▸ **TASK INSTRUCTIONS**
Whenever "computer" appears in a line of the entries below, that line counts; give the total only.

═══ RECORDED DATA ═══

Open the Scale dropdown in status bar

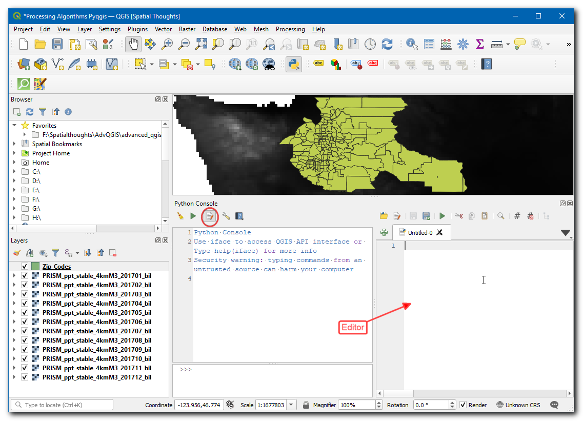tap(292, 405)
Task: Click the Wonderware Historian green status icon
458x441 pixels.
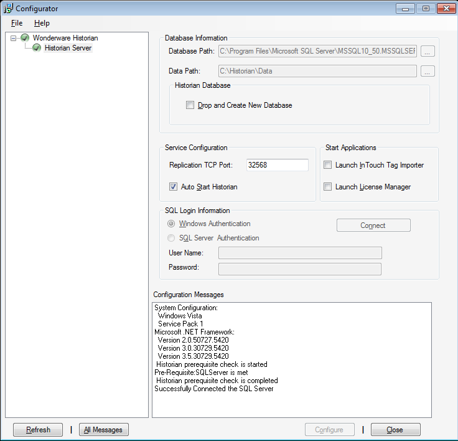Action: [25, 38]
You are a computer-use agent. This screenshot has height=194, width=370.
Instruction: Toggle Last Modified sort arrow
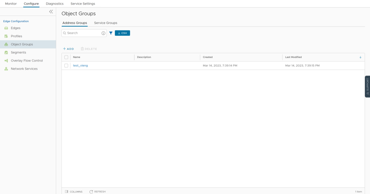pos(360,57)
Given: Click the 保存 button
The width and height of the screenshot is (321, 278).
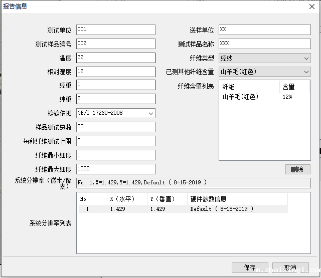Looking at the screenshot, I should tap(250, 267).
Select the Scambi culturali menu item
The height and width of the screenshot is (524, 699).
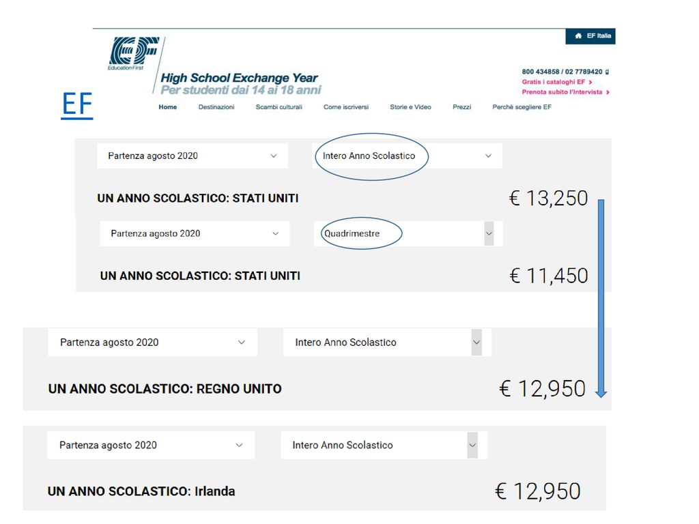coord(279,107)
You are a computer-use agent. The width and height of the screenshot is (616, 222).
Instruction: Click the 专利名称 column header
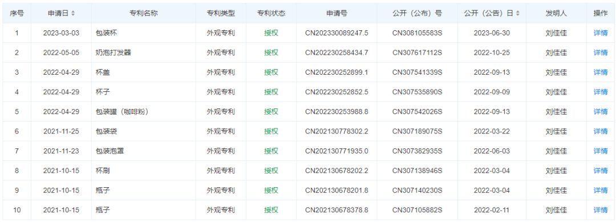(143, 13)
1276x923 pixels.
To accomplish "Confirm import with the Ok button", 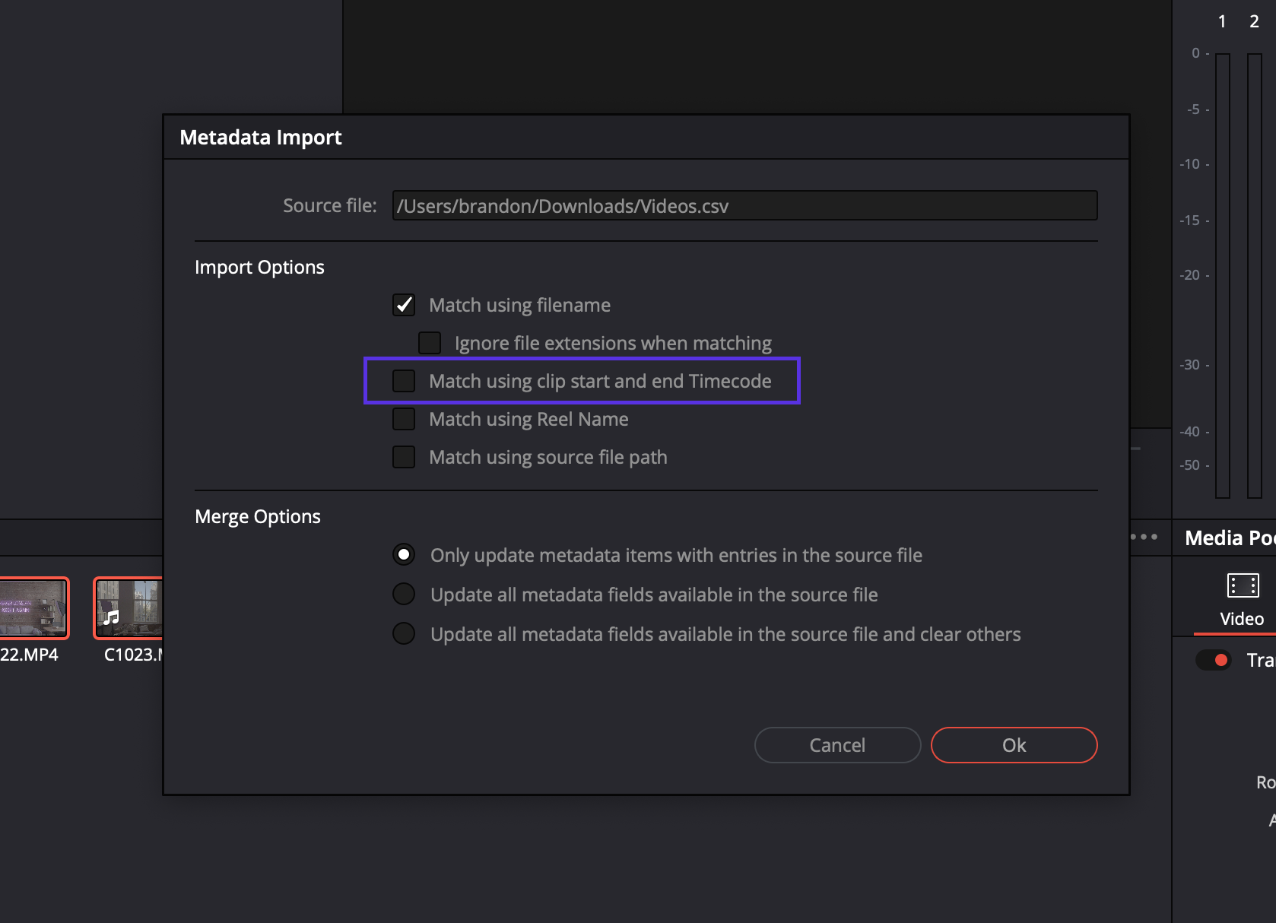I will coord(1014,745).
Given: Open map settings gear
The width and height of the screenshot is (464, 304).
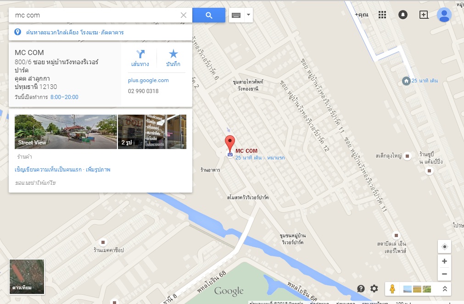Looking at the screenshot, I should tap(374, 288).
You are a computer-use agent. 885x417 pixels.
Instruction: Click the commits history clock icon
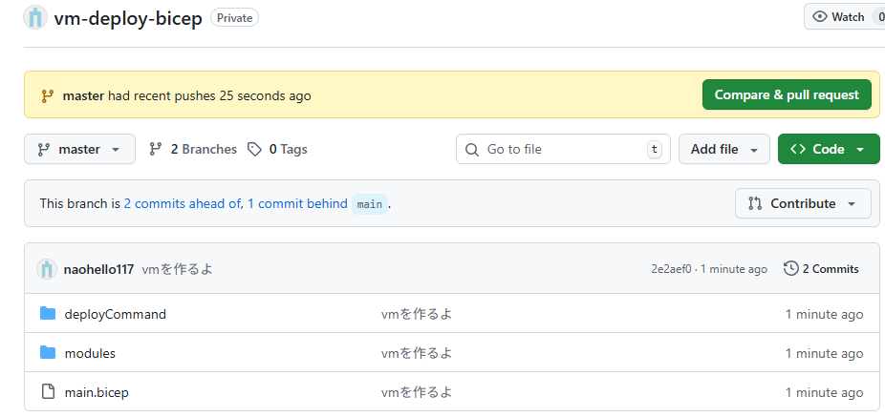click(x=790, y=269)
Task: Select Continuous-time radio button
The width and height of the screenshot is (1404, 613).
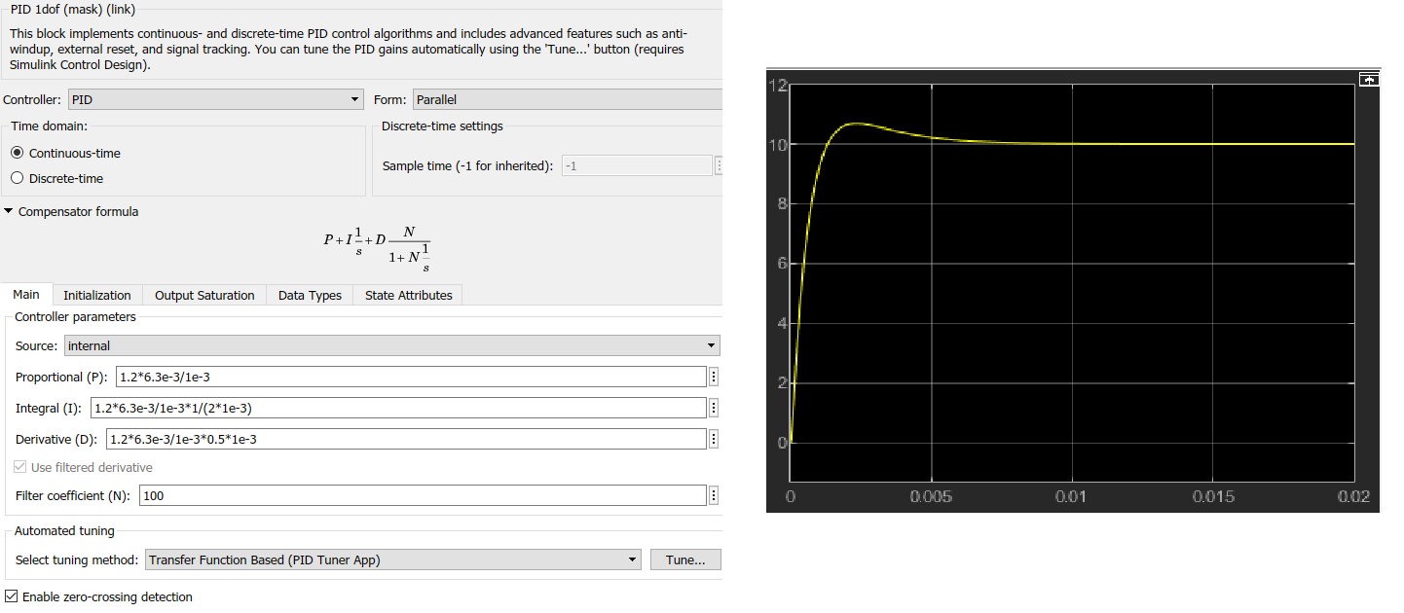Action: click(17, 154)
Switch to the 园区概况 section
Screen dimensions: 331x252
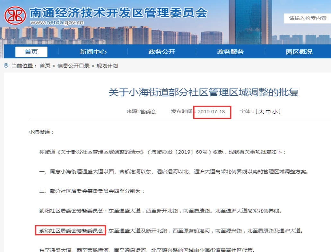299,52
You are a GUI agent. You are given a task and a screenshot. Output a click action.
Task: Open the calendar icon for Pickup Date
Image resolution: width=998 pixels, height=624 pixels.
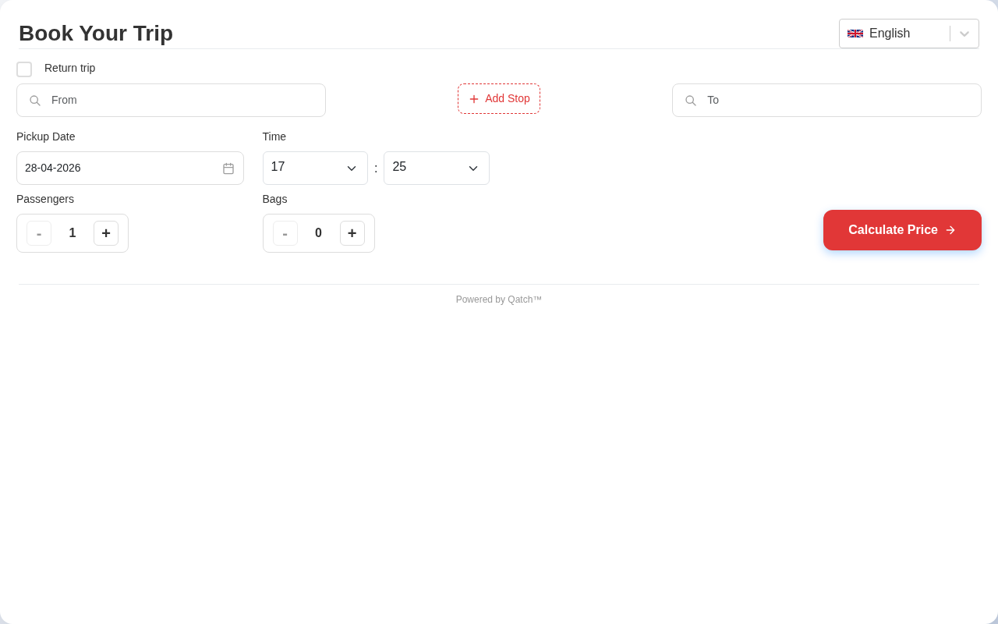click(x=228, y=168)
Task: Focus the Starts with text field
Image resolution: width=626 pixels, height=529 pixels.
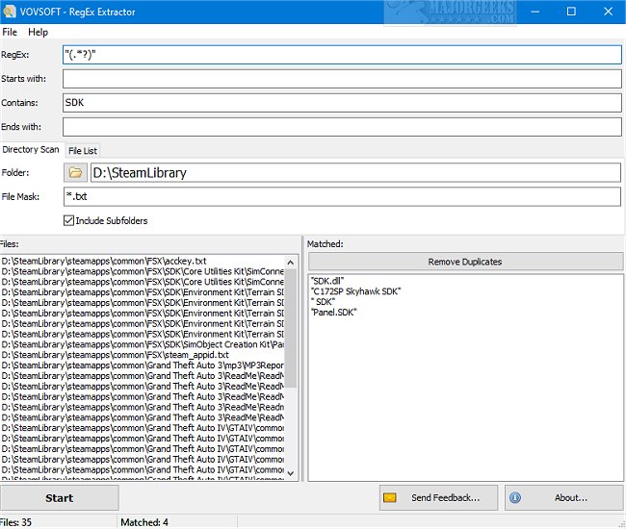Action: click(x=341, y=79)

═══

▸ **OUTPUT OF THE EXERCISE**
3